[Collected data entries]
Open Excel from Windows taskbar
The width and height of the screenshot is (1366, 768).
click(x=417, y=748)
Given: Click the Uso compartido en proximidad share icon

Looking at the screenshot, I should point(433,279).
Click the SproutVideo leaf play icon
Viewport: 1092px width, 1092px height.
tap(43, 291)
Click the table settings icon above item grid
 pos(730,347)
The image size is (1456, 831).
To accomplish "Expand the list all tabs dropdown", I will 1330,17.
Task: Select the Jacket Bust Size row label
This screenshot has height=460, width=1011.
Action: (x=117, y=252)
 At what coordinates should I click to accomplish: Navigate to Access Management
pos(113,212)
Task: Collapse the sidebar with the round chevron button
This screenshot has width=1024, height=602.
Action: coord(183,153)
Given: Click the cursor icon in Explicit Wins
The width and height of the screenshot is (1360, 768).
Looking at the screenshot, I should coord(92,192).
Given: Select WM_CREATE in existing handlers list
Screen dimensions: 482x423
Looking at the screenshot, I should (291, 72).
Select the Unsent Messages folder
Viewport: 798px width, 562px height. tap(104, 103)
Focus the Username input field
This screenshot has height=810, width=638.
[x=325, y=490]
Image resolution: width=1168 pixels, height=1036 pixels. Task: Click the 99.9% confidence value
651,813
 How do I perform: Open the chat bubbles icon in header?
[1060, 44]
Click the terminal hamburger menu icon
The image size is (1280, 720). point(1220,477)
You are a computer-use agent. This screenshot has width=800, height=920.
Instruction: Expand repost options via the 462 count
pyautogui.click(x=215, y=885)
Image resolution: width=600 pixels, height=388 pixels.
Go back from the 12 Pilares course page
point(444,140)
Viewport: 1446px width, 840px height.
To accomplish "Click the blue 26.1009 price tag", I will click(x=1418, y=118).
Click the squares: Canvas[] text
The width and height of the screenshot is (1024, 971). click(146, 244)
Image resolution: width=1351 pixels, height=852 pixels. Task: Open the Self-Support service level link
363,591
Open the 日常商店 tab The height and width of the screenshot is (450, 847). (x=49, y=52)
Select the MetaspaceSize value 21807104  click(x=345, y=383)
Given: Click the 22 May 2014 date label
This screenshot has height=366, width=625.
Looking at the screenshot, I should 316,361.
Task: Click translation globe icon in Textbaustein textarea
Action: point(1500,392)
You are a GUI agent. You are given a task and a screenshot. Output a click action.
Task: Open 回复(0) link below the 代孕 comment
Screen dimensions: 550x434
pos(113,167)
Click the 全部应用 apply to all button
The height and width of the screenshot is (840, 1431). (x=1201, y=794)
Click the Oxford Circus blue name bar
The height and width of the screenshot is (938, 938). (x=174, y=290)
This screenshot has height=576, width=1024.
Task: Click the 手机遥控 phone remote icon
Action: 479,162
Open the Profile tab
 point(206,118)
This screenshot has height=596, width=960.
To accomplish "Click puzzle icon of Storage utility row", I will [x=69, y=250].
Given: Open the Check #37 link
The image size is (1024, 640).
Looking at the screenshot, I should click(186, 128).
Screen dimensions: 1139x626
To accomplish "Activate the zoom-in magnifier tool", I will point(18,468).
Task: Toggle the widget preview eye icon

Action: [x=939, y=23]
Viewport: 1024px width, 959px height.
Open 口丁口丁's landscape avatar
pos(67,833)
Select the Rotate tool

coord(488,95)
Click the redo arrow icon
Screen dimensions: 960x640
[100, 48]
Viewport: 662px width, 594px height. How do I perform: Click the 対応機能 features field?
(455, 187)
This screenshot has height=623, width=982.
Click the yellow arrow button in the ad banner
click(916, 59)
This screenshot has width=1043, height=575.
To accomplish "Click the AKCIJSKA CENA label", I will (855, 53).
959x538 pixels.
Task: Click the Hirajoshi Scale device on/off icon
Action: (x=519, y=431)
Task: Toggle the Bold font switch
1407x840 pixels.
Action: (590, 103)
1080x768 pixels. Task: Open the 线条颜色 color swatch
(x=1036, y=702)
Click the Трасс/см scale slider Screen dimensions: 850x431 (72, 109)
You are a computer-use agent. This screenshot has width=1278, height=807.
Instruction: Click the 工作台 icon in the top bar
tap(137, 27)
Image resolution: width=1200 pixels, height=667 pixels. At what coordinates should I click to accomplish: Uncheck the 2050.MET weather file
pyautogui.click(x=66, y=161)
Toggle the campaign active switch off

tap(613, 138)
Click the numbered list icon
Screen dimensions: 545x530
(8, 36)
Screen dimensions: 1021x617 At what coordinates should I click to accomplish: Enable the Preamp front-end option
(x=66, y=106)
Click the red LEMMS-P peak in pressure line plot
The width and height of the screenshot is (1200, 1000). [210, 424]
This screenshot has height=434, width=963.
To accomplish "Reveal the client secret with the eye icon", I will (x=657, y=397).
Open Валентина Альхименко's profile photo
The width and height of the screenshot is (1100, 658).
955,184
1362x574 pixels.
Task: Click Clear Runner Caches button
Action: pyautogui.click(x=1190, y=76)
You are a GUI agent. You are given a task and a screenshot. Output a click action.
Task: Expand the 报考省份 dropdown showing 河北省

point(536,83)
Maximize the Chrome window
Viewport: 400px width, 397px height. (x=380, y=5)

Your task. Which lines of the data include the string "with"? Copy each of them.

Response to this task.
Task: Collapse the sidebar with the round chevron button
To accomplish "Reveal the client secret with the eye icon", I will (x=657, y=397).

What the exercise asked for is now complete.